Tabular Benchmarks for Joint Architecture and Hyperparameter Optimization
Aaron Klein, Frank Hutter

TL;DR
This paper introduces efficient, realistic benchmarks for evaluating hyperparameter optimization methods on neural networks, enabling reproducible and cost-effective empirical comparisons.
Contribution
It provides a set of neural network benchmarks with diverse configurations for systematic evaluation of HPO methods, including an analysis of hyperparameter importance and method performance.
Findings
Benchmarks are computationally cheap and realistic.
Different HPO methods show varying performance and robustness.

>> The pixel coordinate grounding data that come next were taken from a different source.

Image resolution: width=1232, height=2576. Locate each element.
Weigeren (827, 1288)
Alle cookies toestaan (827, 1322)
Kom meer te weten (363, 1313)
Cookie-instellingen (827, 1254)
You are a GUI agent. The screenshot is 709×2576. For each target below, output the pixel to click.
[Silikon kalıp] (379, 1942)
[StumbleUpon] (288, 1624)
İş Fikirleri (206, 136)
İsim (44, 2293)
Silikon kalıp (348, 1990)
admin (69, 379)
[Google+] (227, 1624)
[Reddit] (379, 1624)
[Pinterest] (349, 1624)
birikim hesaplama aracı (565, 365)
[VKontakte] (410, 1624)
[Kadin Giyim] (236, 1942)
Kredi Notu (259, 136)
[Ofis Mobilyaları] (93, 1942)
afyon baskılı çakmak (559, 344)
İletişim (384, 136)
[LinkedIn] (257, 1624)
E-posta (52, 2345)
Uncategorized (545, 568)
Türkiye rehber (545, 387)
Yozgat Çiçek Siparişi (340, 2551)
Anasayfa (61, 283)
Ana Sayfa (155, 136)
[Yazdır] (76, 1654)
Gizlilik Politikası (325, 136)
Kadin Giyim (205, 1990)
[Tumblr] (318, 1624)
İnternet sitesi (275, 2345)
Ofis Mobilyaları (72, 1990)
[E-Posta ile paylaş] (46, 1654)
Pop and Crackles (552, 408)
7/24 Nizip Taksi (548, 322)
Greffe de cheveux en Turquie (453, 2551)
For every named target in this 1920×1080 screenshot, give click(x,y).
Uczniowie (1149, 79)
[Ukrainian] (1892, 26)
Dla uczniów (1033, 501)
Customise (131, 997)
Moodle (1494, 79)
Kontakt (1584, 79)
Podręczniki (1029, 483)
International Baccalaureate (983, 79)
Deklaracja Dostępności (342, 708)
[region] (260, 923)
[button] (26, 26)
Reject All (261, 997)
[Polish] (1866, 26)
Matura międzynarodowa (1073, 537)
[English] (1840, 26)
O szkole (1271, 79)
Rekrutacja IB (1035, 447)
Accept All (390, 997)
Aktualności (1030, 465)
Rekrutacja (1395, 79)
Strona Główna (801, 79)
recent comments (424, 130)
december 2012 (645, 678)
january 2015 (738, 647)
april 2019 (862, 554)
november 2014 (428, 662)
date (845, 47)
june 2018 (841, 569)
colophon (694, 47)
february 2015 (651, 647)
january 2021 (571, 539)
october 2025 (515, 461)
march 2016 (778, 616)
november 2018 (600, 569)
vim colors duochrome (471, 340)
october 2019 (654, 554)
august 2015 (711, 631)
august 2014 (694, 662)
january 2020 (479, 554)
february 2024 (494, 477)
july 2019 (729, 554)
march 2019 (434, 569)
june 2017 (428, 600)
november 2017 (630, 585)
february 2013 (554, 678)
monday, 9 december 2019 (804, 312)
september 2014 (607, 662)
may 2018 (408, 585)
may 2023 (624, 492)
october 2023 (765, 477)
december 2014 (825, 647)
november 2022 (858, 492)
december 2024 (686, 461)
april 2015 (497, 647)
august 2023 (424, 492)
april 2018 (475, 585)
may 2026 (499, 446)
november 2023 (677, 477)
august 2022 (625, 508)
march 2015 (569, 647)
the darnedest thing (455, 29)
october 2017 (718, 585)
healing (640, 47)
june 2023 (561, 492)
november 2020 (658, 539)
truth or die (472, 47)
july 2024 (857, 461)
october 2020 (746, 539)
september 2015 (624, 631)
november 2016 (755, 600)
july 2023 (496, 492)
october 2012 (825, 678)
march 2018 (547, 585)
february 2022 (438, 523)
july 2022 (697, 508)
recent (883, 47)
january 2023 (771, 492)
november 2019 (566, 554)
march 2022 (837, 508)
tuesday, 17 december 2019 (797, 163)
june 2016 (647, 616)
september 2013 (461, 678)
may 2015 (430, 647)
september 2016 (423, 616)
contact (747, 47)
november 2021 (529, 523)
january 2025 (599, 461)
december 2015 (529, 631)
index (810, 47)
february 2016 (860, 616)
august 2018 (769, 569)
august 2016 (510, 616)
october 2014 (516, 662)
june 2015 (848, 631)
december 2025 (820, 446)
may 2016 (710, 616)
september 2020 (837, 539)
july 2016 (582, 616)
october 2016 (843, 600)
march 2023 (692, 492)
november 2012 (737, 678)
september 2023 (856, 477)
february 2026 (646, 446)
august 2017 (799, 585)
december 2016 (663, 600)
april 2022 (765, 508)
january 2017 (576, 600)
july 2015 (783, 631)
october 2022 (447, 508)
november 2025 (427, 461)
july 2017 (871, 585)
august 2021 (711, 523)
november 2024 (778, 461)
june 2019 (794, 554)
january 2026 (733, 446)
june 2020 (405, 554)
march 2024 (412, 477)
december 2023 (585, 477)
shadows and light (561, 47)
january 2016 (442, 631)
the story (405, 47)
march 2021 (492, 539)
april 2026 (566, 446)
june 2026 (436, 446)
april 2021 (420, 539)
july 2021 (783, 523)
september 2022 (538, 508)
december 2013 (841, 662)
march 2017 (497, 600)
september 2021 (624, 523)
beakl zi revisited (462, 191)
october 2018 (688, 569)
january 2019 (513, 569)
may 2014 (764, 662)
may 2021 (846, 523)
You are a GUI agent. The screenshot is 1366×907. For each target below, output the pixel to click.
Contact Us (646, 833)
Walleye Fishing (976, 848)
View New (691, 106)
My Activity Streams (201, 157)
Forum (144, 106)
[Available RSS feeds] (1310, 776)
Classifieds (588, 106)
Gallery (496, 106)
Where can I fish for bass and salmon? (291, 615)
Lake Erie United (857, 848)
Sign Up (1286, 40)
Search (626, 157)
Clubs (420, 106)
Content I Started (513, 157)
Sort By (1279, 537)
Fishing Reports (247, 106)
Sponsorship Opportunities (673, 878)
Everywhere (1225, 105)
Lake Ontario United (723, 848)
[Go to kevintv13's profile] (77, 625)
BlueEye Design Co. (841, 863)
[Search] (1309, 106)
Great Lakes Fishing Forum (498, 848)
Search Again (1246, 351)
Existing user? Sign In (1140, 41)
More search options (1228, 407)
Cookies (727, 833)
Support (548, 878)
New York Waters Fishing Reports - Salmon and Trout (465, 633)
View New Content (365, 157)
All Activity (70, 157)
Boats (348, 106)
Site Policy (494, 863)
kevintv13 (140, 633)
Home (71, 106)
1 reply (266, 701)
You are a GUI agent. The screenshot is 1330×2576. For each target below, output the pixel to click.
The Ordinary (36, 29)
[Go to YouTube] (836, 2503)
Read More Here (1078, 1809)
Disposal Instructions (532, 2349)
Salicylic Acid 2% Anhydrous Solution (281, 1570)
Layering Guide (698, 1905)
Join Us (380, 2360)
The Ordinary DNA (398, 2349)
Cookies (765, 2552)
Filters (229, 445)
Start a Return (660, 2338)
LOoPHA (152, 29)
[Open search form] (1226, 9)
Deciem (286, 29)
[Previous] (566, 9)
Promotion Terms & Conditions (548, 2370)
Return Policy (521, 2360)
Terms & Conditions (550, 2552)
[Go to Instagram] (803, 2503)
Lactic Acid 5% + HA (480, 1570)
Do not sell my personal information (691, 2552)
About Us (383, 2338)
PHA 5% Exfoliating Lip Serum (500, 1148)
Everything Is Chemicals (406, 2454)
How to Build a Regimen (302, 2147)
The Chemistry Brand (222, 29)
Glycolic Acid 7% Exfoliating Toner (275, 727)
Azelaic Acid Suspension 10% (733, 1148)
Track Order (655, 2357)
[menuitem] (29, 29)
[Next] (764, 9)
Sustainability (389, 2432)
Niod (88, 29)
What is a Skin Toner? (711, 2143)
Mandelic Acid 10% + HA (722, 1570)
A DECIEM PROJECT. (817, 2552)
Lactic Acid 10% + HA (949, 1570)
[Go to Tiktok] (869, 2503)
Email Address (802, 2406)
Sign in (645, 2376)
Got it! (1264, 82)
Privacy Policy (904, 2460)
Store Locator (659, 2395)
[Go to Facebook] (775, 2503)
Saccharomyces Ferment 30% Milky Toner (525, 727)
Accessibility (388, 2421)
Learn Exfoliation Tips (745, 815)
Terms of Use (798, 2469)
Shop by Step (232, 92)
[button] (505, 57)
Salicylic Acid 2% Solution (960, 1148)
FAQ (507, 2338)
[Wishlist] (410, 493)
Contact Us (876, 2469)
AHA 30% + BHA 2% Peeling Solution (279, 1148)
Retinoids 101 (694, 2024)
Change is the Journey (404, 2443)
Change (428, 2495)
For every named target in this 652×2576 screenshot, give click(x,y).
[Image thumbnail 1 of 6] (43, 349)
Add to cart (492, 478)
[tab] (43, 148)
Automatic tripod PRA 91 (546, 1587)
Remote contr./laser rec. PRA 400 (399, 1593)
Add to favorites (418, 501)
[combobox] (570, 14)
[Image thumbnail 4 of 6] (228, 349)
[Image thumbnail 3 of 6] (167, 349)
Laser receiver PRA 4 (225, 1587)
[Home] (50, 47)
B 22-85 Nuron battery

Hyperparameters have differing impacts on optimization outcomes.
Abstract
Due to the high computational demands executing a rigorous comparison between hyperparameter optimization (HPO) methods is often cumbersome. The goal of this paper is to facilitate a better empirical evaluation of HPO methods by providing benchmarks that are cheap to evaluate, but still represent realistic use cases. We believe these benchmarks provide an easy and efficient way to conduct reproducible experiments for neural hyperparameter search. Our benchmarks consist of a large grid of configurations of a feed forward neural network on four different regression datasets including architectural hyperparameters and hyperparameters concerning the training pipeline. Based on this data, we performed an in-depth analysis to gain a better understanding of the properties of the optimization problem, as well as of the importance of different types of hyperparameters. Second, we exhaustively…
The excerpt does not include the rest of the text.